**Written request**
Copy the material word for word, beginning at its first line and stopping after the line that contains "tap(378, 463)".

**Materials provided**

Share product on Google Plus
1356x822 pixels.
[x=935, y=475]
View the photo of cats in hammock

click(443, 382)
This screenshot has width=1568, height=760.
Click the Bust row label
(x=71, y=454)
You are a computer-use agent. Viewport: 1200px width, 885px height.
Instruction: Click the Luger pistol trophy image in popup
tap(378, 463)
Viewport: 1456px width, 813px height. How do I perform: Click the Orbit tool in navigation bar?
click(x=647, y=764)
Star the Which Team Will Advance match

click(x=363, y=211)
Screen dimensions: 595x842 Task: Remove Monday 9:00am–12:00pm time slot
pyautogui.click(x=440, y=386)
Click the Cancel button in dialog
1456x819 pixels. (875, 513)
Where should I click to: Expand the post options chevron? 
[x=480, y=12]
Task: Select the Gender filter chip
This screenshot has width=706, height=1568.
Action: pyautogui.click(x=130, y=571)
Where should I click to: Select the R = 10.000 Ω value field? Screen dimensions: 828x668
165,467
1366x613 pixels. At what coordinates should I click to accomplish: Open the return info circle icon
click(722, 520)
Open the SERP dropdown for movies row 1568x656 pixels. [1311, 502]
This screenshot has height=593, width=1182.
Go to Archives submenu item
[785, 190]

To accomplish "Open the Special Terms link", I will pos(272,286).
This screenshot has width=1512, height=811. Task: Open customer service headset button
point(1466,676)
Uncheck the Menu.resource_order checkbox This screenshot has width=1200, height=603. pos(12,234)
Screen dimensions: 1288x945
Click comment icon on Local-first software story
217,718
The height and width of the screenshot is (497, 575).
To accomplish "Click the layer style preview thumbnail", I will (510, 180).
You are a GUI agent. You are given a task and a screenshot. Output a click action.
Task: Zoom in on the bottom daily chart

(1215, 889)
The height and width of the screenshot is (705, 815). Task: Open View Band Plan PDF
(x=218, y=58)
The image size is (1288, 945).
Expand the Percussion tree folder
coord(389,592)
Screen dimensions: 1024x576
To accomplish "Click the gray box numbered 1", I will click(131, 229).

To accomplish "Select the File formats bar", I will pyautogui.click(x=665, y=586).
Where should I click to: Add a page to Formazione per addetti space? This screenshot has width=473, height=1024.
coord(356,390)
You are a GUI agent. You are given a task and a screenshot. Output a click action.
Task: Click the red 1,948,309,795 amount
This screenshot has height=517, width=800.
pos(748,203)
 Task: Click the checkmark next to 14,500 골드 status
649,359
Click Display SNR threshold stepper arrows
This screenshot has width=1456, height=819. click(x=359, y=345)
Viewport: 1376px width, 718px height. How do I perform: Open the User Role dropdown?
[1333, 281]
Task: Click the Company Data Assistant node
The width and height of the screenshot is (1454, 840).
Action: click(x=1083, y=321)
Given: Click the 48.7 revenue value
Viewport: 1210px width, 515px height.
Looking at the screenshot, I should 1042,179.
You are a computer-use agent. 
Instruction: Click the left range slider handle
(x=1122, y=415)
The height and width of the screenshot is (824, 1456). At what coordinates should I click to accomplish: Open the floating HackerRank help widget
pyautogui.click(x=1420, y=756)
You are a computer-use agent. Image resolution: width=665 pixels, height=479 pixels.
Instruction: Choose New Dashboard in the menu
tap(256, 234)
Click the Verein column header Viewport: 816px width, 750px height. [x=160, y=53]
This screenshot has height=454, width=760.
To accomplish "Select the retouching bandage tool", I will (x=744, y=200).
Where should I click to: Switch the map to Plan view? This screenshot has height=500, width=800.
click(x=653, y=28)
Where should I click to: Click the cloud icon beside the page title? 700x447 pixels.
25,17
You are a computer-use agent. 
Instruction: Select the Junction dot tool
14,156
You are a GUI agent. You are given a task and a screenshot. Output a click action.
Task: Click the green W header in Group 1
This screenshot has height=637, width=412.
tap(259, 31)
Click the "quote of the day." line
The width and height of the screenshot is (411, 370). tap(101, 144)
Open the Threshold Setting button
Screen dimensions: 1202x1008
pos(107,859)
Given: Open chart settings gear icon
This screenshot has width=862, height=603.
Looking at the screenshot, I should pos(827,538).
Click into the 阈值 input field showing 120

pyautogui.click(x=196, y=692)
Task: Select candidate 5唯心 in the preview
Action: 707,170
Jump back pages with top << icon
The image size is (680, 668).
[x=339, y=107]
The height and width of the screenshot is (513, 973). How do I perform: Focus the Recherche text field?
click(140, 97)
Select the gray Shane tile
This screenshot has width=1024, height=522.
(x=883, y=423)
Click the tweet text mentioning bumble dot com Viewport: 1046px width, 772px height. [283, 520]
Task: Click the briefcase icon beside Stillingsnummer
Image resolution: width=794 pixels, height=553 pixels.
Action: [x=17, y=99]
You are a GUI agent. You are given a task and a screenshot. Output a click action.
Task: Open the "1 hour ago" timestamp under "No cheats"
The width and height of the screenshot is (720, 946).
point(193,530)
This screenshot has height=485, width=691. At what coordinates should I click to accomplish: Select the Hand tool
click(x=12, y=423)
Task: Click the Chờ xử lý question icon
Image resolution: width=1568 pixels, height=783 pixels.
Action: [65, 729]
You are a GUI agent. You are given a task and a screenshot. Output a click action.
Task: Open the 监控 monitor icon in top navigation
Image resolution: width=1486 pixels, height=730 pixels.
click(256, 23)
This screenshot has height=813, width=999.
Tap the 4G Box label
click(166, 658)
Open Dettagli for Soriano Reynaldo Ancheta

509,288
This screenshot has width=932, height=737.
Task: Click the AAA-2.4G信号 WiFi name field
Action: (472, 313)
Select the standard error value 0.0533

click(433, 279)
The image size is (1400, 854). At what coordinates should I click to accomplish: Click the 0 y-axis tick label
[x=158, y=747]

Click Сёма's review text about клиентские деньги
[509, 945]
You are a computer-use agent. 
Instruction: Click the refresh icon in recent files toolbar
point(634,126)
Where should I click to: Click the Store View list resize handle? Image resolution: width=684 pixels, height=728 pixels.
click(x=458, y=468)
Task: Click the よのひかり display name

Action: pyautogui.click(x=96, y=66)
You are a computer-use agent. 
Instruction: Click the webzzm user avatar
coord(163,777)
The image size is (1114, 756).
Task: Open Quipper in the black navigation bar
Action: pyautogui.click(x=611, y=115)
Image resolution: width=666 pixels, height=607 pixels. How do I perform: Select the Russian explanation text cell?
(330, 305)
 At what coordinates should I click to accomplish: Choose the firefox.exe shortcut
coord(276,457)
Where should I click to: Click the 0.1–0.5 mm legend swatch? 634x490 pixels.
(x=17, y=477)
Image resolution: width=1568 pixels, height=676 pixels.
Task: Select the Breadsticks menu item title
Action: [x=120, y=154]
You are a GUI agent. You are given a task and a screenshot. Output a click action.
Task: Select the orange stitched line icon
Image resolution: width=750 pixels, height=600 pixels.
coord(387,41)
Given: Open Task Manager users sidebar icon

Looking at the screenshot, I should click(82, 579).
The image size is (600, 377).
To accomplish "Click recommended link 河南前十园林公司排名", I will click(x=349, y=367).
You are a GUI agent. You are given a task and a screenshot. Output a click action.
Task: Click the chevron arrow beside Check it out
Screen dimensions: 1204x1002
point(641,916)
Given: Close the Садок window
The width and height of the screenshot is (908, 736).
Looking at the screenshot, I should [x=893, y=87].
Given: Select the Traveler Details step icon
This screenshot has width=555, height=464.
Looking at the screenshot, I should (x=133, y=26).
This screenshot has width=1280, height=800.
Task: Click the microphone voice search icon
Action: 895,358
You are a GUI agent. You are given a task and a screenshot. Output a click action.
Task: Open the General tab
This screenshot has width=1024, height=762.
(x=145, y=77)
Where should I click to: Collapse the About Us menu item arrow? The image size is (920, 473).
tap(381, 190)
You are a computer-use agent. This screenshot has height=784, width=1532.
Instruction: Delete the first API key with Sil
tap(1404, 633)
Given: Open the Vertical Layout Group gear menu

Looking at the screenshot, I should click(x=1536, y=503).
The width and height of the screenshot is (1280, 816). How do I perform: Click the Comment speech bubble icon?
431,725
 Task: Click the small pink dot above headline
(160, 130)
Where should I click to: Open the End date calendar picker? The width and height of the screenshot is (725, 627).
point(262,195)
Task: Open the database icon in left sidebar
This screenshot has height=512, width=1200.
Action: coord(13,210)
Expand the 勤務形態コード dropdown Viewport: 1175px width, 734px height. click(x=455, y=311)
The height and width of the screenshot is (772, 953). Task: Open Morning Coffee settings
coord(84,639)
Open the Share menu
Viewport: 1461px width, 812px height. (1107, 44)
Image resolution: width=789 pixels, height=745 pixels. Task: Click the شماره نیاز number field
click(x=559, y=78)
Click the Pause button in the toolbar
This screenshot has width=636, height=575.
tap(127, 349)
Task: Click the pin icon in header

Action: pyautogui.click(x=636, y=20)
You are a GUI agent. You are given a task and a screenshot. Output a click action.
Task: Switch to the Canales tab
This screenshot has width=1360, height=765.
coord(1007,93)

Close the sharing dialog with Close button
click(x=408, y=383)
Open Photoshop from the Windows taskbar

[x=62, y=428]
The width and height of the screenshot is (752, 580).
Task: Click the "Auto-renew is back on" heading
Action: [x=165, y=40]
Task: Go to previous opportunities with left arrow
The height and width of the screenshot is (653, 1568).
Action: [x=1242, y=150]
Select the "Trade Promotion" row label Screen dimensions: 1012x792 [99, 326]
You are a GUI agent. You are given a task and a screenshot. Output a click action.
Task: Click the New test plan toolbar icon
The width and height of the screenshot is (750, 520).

**Exercise response**
Share product on Google Plus
1356x822 pixels.
[x=935, y=475]
View the photo of cats in hammock

click(443, 382)
This screenshot has width=1568, height=760.
Click the Bust row label
(x=71, y=454)
You are a computer-use agent. Viewport: 1200px width, 885px height.
Instruction: Click the Luger pistol trophy image in popup
tap(378, 463)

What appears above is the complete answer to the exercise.